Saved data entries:
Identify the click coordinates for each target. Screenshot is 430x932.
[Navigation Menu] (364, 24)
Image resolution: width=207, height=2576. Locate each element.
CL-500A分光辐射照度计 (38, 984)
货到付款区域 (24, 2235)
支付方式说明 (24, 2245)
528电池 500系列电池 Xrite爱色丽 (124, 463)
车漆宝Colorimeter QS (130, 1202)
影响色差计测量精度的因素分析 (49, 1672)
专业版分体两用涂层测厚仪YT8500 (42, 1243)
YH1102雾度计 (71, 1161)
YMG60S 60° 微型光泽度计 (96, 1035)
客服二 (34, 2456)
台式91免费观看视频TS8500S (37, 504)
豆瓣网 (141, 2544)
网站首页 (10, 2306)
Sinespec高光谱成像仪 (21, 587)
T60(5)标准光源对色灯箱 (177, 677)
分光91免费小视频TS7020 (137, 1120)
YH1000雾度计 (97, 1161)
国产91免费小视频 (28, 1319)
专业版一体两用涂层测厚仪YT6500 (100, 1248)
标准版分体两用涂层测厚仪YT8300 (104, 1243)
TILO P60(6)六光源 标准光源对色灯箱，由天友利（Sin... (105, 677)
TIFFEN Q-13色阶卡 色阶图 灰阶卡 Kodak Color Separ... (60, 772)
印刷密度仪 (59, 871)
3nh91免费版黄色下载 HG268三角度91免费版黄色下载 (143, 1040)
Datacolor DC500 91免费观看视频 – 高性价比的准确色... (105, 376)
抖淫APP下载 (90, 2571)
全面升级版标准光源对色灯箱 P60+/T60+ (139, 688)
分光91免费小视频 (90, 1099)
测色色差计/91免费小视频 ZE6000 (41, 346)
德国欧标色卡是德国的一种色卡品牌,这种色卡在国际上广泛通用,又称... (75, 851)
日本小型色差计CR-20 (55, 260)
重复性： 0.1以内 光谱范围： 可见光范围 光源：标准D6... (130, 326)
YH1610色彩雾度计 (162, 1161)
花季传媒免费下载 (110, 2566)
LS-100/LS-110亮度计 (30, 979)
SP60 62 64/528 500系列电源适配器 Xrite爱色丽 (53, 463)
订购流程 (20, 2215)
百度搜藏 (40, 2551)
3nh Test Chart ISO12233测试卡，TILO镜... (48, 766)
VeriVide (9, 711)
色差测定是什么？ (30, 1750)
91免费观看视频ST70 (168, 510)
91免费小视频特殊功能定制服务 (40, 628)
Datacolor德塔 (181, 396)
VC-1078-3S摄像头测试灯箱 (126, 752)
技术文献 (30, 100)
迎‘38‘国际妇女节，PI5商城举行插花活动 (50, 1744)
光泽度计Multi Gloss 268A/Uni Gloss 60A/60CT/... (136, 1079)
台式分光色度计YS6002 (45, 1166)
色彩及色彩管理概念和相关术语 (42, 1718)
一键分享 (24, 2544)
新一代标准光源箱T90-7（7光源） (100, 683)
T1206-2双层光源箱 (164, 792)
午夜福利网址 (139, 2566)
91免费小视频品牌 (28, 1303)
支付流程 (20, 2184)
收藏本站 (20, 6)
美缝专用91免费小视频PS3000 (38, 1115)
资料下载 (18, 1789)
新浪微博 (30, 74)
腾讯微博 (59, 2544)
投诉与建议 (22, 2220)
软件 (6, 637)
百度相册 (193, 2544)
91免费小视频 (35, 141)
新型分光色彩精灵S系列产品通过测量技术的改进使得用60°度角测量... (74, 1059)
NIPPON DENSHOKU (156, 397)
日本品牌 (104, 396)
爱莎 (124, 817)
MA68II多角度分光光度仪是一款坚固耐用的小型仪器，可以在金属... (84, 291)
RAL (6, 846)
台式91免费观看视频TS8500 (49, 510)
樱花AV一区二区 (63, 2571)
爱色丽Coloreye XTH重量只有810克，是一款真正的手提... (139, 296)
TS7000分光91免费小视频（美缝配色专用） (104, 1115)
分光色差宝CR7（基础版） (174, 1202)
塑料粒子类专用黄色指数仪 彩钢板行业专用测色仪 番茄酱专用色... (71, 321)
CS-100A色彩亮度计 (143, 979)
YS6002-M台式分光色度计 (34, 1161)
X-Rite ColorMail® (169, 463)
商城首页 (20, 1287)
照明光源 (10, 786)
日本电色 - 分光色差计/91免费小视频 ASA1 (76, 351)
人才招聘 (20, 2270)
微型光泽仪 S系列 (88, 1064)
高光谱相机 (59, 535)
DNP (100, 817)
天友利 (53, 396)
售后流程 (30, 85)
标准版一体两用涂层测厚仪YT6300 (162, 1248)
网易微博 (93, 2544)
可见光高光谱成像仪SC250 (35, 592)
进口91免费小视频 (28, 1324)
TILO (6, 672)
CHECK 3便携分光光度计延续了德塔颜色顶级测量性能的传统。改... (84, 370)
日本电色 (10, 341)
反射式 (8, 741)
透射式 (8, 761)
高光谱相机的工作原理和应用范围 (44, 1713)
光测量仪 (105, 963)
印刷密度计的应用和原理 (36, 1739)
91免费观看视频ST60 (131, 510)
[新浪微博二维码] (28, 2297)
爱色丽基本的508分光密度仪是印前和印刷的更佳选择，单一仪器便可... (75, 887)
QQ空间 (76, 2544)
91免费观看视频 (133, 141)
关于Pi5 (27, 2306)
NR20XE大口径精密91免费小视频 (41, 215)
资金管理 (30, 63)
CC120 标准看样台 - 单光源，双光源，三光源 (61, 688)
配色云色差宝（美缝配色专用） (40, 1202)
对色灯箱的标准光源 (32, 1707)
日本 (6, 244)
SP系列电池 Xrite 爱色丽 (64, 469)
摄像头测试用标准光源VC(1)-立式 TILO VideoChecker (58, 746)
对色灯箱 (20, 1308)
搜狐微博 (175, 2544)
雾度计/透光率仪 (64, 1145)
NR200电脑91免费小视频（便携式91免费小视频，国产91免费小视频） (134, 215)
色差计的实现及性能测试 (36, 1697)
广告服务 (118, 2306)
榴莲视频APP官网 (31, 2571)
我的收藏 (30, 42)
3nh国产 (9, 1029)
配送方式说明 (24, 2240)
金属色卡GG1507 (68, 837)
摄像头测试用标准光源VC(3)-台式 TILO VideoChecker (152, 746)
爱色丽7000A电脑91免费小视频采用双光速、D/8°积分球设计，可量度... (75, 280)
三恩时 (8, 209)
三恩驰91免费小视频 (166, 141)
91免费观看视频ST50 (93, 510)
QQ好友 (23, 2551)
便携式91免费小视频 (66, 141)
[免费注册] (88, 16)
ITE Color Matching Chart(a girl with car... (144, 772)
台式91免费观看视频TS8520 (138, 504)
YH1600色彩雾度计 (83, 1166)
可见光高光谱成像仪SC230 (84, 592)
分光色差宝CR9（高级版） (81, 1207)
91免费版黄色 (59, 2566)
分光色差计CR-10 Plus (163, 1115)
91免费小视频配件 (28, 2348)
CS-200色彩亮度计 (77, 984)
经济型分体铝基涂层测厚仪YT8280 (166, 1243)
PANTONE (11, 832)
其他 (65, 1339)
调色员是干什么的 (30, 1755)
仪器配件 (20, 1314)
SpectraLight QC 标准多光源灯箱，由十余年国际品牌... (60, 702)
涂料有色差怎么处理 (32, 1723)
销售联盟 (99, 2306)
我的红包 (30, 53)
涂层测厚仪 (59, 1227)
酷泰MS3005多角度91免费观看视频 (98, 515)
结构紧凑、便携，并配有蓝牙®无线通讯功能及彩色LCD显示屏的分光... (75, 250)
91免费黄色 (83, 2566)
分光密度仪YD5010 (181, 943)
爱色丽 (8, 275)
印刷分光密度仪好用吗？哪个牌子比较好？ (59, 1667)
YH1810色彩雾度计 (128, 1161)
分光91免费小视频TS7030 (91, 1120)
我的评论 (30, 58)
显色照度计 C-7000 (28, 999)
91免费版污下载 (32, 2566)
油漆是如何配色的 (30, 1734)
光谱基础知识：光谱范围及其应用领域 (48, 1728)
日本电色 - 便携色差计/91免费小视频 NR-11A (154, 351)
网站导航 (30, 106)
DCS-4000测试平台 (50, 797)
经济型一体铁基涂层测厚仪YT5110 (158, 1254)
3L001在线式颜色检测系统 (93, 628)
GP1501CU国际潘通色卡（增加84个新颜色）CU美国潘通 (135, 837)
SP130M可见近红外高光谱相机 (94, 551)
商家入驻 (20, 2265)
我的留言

**What the task requires:** Among the records above, determine how many lines contain "日本电色", then report the number only.

**Answer box:** 3